Potential Favourites

I read these too quickly; I didn't pay enough attention; I've since changed and would now enjoy these books more, or less; simply put, I haven't decided. These books I want to read again so that I can really decide if I loved them or simply liked them.




  1. Boredom(Alberto Moravia)

  2. A Confederate General from Big Sur(Richard Brautigan)

  3. Crime and Punishment(Fyodor Dostoyevsky)

  4. Ethan Frome(Edith Wharton)

  5. I Am Legend(Richard Matheson)

  6. The Sailor Who Fell From Grace With The Sea(Yukio Mishima)
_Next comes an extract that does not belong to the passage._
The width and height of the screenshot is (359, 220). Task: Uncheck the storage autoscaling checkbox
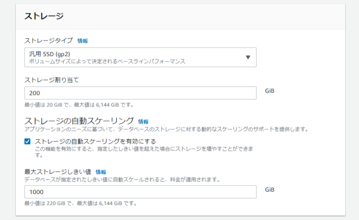(x=27, y=141)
  7. Tallien(Frederic Tuten)



Thank you Stamford Library

Back in the day, my local library used to have a carousel devoted to European fiction, and it was one of the greatest collections of exotic literature I have ever known. To a young man making his first tentative steps into the world of serious reading, it was like a fire in the night, luring him closer and closer. I have read a lot since, and I'd love to return to where it all started. Sadly, the days of the carousel have long since come to an end, and a lot of the books have been sold off. But I will find them again, and hopefully experience for a second time the magic of the unfamiliar and esoteric.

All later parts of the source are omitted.